## Task goal
Continue the text on the Class Struggle Committee's union fights, picking up after its last sentence.

## Text shown
>>>>>
The Comitê de Luta Classista (Class Struggle Committee) and the Liga Quarta-Internacionalista do Brasil, of which Cerezo and Geraldo are members, have fought tooth and nail against the municipal governments of Baltazar, Antônio Neto, Gothardo Netto and Samuca Silva, to make city hall pay up the salary steps for municipal workers. We are also fighting for CSN to pay the cost-of-living raises, which are now in the process of being paid out. It is particularly important to point out that at the same time, it has been necessary to struggle against the pseudo-leftist parties, the PT, PSOL, PCdoB, PSTU and PCO,5 whether for their omissions, their sabotage or at times their open opposition in those struggles.

Against racist discrimination and the oppression of women, we led the defense of city worker Regina Célia and – facing a campaign of repression from the police and popular front – we carried out the historic 1996 struggle to expel police from the union. One of the municipal cops was responsible for the murder of Ernane da Silva Lúcio, a black child, on 22 October 1995. Today the demand for cops out of the unions is being put forward by anti-racist protesters in the United States and other countries.
<<<<<
## Record extracts
>>>>>
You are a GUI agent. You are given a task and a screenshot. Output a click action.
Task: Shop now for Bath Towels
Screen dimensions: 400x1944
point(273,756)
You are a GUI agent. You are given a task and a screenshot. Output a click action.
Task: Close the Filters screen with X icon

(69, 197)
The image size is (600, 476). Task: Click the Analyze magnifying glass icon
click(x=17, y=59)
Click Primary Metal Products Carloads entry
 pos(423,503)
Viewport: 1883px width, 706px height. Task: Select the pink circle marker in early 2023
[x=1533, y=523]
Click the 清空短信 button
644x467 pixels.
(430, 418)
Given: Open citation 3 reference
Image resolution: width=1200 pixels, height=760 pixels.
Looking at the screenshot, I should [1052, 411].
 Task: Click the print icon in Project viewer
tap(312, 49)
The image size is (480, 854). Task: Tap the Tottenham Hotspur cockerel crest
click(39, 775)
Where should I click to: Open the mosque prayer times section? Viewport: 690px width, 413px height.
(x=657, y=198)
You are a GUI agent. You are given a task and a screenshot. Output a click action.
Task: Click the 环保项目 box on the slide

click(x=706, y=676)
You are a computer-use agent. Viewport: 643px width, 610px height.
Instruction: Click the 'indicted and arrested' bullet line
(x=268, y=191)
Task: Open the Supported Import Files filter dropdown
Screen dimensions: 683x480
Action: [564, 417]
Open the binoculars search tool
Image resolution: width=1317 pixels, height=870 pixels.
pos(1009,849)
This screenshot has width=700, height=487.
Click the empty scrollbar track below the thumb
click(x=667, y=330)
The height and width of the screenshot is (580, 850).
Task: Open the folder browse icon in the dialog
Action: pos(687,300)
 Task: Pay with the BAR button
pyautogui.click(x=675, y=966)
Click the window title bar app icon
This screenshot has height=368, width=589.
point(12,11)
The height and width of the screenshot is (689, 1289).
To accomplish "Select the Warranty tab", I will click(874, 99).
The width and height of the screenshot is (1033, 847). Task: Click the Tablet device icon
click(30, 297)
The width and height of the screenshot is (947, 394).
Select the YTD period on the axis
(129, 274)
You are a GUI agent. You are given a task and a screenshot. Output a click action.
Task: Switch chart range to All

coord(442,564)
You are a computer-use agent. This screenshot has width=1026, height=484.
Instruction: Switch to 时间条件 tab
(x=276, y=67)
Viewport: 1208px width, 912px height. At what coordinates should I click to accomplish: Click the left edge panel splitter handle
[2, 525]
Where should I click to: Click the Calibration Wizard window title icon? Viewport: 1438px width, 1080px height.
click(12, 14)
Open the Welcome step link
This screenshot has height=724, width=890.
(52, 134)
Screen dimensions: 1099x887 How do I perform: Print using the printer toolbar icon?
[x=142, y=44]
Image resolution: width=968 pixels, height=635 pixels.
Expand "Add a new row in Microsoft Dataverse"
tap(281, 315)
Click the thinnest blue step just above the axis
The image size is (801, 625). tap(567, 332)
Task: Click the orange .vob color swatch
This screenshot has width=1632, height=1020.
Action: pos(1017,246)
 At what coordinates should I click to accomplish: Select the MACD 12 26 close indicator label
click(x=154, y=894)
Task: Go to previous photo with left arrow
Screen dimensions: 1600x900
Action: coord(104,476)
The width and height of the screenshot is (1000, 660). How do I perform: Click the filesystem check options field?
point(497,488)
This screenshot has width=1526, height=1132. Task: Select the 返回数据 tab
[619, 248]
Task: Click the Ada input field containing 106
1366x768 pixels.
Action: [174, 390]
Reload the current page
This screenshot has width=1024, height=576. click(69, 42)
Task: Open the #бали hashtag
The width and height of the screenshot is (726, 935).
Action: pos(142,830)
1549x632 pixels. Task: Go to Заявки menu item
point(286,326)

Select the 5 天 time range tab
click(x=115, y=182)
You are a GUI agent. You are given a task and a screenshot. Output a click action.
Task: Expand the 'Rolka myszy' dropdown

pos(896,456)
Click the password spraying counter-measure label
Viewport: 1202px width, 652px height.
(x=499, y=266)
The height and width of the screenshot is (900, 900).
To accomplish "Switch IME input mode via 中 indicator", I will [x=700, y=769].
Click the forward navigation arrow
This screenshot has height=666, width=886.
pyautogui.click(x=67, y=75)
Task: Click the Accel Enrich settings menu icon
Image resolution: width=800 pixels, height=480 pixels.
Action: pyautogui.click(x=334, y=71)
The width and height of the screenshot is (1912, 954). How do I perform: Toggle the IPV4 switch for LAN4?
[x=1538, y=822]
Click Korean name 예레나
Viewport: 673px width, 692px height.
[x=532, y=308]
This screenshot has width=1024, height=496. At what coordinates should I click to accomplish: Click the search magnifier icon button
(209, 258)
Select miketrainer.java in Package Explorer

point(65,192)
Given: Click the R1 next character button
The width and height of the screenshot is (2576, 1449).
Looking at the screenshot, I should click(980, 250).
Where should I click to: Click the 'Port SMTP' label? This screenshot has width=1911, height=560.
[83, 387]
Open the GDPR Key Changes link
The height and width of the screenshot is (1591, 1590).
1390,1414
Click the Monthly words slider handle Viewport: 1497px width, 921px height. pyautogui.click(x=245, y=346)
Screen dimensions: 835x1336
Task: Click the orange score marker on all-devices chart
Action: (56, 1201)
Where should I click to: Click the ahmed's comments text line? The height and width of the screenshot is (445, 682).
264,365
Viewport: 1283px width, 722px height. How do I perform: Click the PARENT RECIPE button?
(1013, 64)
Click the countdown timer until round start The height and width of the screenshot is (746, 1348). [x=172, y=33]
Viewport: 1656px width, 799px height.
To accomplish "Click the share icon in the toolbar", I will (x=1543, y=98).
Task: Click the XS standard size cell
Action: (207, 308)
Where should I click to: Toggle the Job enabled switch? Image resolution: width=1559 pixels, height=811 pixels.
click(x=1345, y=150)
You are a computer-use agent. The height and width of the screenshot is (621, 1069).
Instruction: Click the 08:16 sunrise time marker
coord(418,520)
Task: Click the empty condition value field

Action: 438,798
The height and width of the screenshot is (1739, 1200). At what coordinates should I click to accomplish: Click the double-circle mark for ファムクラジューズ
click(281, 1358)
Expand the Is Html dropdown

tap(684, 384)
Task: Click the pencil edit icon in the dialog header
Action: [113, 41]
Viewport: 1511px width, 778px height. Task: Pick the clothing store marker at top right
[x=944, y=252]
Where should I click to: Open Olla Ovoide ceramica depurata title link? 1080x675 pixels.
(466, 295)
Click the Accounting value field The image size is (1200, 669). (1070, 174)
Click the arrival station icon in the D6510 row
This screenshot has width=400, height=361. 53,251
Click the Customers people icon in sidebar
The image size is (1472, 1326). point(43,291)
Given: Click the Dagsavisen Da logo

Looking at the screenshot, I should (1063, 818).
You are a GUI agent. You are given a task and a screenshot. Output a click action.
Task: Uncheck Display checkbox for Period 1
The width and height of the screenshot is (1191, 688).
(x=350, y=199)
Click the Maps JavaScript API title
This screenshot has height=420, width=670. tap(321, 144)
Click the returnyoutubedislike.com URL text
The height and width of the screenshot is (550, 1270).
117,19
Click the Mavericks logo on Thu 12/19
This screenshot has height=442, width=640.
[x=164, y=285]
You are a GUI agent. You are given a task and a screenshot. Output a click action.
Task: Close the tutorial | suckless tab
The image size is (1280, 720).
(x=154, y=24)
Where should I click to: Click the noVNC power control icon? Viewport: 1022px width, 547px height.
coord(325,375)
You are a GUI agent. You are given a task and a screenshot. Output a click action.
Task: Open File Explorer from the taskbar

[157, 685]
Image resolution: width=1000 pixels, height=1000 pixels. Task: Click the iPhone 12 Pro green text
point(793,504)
<<<<<
## Result of this exercise
An Internationalist Fight Against Oppression

We brought to Brazil and all of South America, for the first time, the case of Mumia Abu-Jamal, a former Black Panther imprisoned in the U.S., and organized the first strike for his freedom anywhere in the world, by the education workers of the state of Rio de Janeiro in April 1999, an example which spread to the U.S.6

We fight intransigently against the campaign that Yankee imperialism, Bolsonaro and Co. are carrying out against Cuba and China. Our demand for Brazilian troops to be driven out of Haiti was adopted by the Rio education workers union. We also organized the solidarity actions with the courageous Mexican teachers strike in 2016.

Under the red banner of the international working class, we fight to carry through the great motto: Workers of the World, Unite! Our program is the only path forward for putting an end to capitalism. Long live socialism! It is the only solution that can save humanity from barbarism.  ■


  1. 1. See “Army Death List Targeted Brazilian Worker Militants,” The Internationalist No. 8, June 2000. Built in Volta Redonda in 1941 with backing from the U.S., the Companhia Siderúrgica Nacional (CSN – National Steel Company), Latin America’s largest steel producer, was state-owned until its privatization in 1993.
  2. 2. See “Class Struggle and Repression in Volta Redonda, Brazil,” Internationalist Group pamphlet, February 1997.
  3. 3. This medical condition, in which white cells in the blood are reduced, affected many steel workers because of exposure to benzene gas produced in the coke ovens. Company officials claimed it was a “black disease.” See “Brazilian Metal Workers Struggle Against Racism” in “Class Struggle and Repression in Volta Redonda, Brazil.”
  4. 4. This poorly paid, largely black workforce was part of Rio de Janeiro’s campaign against dengue fever.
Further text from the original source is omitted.